(Exercise input)
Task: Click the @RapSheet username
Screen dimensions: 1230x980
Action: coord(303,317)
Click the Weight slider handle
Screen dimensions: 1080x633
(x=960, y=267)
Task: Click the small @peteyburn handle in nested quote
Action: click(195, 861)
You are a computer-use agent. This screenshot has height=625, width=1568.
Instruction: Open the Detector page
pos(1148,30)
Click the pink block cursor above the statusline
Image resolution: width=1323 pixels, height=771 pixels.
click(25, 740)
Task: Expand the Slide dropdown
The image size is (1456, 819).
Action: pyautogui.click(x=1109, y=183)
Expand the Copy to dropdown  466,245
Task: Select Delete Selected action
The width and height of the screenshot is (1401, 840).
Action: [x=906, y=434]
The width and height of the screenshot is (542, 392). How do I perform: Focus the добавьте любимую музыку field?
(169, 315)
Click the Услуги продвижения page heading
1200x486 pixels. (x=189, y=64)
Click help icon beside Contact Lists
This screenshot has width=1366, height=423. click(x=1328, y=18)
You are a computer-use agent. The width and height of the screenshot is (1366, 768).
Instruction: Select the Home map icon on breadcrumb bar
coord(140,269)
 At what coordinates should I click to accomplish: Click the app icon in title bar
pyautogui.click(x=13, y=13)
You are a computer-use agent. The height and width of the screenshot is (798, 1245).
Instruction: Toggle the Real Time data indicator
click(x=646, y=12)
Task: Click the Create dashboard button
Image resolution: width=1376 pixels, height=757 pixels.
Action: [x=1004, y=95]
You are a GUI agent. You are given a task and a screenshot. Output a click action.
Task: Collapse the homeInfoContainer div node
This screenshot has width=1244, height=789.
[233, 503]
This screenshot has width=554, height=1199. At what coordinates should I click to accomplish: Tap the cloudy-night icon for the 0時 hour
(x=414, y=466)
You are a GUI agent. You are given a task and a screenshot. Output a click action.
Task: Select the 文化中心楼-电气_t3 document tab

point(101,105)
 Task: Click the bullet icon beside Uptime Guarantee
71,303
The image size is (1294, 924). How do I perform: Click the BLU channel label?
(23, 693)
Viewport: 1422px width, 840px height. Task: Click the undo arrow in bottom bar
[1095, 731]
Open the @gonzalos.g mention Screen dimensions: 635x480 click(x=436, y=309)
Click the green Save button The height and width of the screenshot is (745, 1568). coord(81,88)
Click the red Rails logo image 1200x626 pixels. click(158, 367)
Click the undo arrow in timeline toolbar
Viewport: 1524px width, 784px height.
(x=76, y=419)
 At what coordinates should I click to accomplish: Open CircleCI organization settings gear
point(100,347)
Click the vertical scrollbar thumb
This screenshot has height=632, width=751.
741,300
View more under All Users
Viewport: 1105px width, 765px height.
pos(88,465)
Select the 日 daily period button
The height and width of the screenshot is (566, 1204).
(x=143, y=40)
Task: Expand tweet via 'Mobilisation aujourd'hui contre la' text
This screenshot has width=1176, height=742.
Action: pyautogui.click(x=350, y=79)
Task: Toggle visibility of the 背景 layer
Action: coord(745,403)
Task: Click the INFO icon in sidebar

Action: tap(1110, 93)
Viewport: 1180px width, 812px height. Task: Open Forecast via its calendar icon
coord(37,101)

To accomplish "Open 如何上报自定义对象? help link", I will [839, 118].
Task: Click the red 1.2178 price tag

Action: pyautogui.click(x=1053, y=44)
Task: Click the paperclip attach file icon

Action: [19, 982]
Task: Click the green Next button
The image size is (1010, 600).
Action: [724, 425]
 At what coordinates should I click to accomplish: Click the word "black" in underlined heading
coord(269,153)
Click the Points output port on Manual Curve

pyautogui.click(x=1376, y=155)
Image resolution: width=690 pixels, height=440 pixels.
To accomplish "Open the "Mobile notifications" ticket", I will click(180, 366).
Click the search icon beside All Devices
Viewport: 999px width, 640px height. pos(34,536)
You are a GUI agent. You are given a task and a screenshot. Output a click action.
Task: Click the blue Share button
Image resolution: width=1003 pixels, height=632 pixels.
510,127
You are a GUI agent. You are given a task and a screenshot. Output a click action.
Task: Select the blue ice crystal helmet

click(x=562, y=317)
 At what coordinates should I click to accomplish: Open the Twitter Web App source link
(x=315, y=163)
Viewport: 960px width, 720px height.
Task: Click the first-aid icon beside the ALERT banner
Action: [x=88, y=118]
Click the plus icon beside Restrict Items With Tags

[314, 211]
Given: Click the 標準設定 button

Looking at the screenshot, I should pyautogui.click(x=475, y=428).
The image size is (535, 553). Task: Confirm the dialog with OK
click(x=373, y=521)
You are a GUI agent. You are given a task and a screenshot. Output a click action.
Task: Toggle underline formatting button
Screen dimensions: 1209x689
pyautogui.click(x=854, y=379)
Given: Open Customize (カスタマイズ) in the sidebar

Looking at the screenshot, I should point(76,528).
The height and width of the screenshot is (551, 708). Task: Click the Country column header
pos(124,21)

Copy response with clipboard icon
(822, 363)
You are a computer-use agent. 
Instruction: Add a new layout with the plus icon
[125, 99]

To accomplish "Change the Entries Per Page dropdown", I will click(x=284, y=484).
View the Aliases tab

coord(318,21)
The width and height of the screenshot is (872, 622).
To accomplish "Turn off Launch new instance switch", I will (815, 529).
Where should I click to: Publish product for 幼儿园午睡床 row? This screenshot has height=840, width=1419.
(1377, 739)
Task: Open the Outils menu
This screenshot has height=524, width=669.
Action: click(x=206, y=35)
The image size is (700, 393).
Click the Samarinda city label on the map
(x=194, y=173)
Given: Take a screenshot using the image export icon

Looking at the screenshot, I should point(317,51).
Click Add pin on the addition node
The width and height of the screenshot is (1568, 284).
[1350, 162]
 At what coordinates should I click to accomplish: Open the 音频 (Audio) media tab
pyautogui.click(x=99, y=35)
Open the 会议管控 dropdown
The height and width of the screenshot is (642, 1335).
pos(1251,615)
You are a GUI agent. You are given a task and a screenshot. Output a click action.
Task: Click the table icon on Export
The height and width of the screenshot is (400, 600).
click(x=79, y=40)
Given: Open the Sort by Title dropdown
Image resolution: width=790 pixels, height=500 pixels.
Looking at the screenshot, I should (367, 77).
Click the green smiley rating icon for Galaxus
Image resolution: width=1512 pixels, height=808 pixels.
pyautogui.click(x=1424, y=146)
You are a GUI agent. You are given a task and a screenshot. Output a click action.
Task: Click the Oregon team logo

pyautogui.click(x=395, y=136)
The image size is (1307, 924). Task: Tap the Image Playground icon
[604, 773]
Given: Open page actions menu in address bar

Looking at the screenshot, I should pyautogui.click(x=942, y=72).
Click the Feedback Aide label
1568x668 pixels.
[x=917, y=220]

(Description of the task)
Transcribe the full listing exactly, omitting nothing.

(Solution below)
Task: Click the @RapSheet username
Screen dimensions: 1230x980
Action: coord(303,317)
Click the Weight slider handle
Screen dimensions: 1080x633
(x=960, y=267)
Task: Click the small @peteyburn handle in nested quote
Action: click(195, 861)
You are a computer-use agent. This screenshot has height=625, width=1568.
Instruction: Open the Detector page
pos(1148,30)
Click the pink block cursor above the statusline
Image resolution: width=1323 pixels, height=771 pixels.
click(25, 740)
Task: Expand the Slide dropdown
The image size is (1456, 819).
Action: pyautogui.click(x=1109, y=183)
Expand the Copy to dropdown  466,245
Task: Select Delete Selected action
The width and height of the screenshot is (1401, 840).
Action: [x=906, y=434]
The width and height of the screenshot is (542, 392). How do I perform: Focus the добавьте любимую музыку field?
(169, 315)
Click the Услуги продвижения page heading
1200x486 pixels. (x=189, y=64)
Click help icon beside Contact Lists
This screenshot has width=1366, height=423. click(x=1328, y=18)
You are a computer-use agent. The width and height of the screenshot is (1366, 768).
Instruction: Select the Home map icon on breadcrumb bar
coord(140,269)
 At what coordinates should I click to accomplish: Click the app icon in title bar
pyautogui.click(x=13, y=13)
You are a computer-use agent. The height and width of the screenshot is (798, 1245).
Instruction: Toggle the Real Time data indicator
click(x=646, y=12)
Task: Click the Create dashboard button
Image resolution: width=1376 pixels, height=757 pixels.
Action: [x=1004, y=95]
You are a GUI agent. You are given a task and a screenshot. Output a click action.
Task: Collapse the homeInfoContainer div node
This screenshot has width=1244, height=789.
[233, 503]
This screenshot has width=554, height=1199. At what coordinates should I click to accomplish: Tap the cloudy-night icon for the 0時 hour
(x=414, y=466)
You are a GUI agent. You are given a task and a screenshot. Output a click action.
Task: Select the 文化中心楼-电气_t3 document tab

point(101,105)
 Task: Click the bullet icon beside Uptime Guarantee
71,303
The image size is (1294, 924). How do I perform: Click the BLU channel label?
(23, 693)
Viewport: 1422px width, 840px height. Task: Click the undo arrow in bottom bar
[1095, 731]
Open the @gonzalos.g mention Screen dimensions: 635x480 click(x=436, y=309)
Click the green Save button The height and width of the screenshot is (745, 1568). coord(81,88)
Click the red Rails logo image 1200x626 pixels. click(158, 367)
Click the undo arrow in timeline toolbar
Viewport: 1524px width, 784px height.
(x=76, y=419)
 At what coordinates should I click to accomplish: Open CircleCI organization settings gear
point(100,347)
Click the vertical scrollbar thumb
This screenshot has height=632, width=751.
741,300
View more under All Users
Viewport: 1105px width, 765px height.
pos(88,465)
Select the 日 daily period button
The height and width of the screenshot is (566, 1204).
(x=143, y=40)
Task: Expand tweet via 'Mobilisation aujourd'hui contre la' text
This screenshot has width=1176, height=742.
Action: pyautogui.click(x=350, y=79)
Task: Toggle visibility of the 背景 layer
Action: coord(745,403)
Task: Click the INFO icon in sidebar

Action: tap(1110, 93)
Viewport: 1180px width, 812px height. Task: Open Forecast via its calendar icon
coord(37,101)

To accomplish "Open 如何上报自定义对象? help link", I will [839, 118].
Task: Click the red 1.2178 price tag

Action: pyautogui.click(x=1053, y=44)
Task: Click the paperclip attach file icon

Action: [19, 982]
Task: Click the green Next button
The image size is (1010, 600).
Action: [724, 425]
 At what coordinates should I click to accomplish: Click the word "black" in underlined heading
coord(269,153)
Click the Points output port on Manual Curve

pyautogui.click(x=1376, y=155)
Image resolution: width=690 pixels, height=440 pixels.
To accomplish "Open the "Mobile notifications" ticket", I will click(180, 366).
Click the search icon beside All Devices
Viewport: 999px width, 640px height. pos(34,536)
You are a GUI agent. You are given a task and a screenshot. Output a click action.
Task: Click the blue Share button
Image resolution: width=1003 pixels, height=632 pixels.
510,127
You are a GUI agent. You are given a task and a screenshot. Output a click action.
Task: Select the blue ice crystal helmet

click(x=562, y=317)
 At what coordinates should I click to accomplish: Open the Twitter Web App source link
(x=315, y=163)
Viewport: 960px width, 720px height.
Task: Click the first-aid icon beside the ALERT banner
Action: [x=88, y=118]
Click the plus icon beside Restrict Items With Tags

[314, 211]
Given: Click the 標準設定 button

Looking at the screenshot, I should pyautogui.click(x=475, y=428).
The image size is (535, 553). Task: Confirm the dialog with OK
click(x=373, y=521)
You are a GUI agent. You are given a task and a screenshot. Output a click action.
Task: Toggle underline formatting button
Screen dimensions: 1209x689
pyautogui.click(x=854, y=379)
Given: Open Customize (カスタマイズ) in the sidebar

Looking at the screenshot, I should point(76,528).
The height and width of the screenshot is (551, 708). Task: Click the Country column header
pos(124,21)

Copy response with clipboard icon
(822, 363)
You are a computer-use agent. 
Instruction: Add a new layout with the plus icon
[125, 99]

To accomplish "Change the Entries Per Page dropdown", I will click(x=284, y=484).
View the Aliases tab

coord(318,21)
The width and height of the screenshot is (872, 622).
To accomplish "Turn off Launch new instance switch", I will (815, 529).
Where should I click to: Publish product for 幼儿园午睡床 row? This screenshot has height=840, width=1419.
(1377, 739)
Task: Open the Outils menu
This screenshot has height=524, width=669.
Action: click(x=206, y=35)
The image size is (700, 393).
Click the Samarinda city label on the map
(x=194, y=173)
Given: Take a screenshot using the image export icon

Looking at the screenshot, I should point(317,51).
Click Add pin on the addition node
The width and height of the screenshot is (1568, 284).
[1350, 162]
 At what coordinates should I click to accomplish: Open the 音频 (Audio) media tab
pyautogui.click(x=99, y=35)
Open the 会议管控 dropdown
The height and width of the screenshot is (642, 1335).
pos(1251,615)
You are a GUI agent. You are given a task and a screenshot. Output a click action.
Task: Click the table icon on Export
The height and width of the screenshot is (400, 600).
click(x=79, y=40)
Given: Open the Sort by Title dropdown
Image resolution: width=790 pixels, height=500 pixels.
Looking at the screenshot, I should (367, 77).
Click the green smiley rating icon for Galaxus
Image resolution: width=1512 pixels, height=808 pixels.
pyautogui.click(x=1424, y=146)
You are a GUI agent. You are given a task and a screenshot. Output a click action.
Task: Click the Oregon team logo

pyautogui.click(x=395, y=136)
The image size is (1307, 924). Task: Tap the Image Playground icon
[604, 773]
Given: Open page actions menu in address bar

Looking at the screenshot, I should pyautogui.click(x=942, y=72).
Click the Feedback Aide label
1568x668 pixels.
[x=917, y=220]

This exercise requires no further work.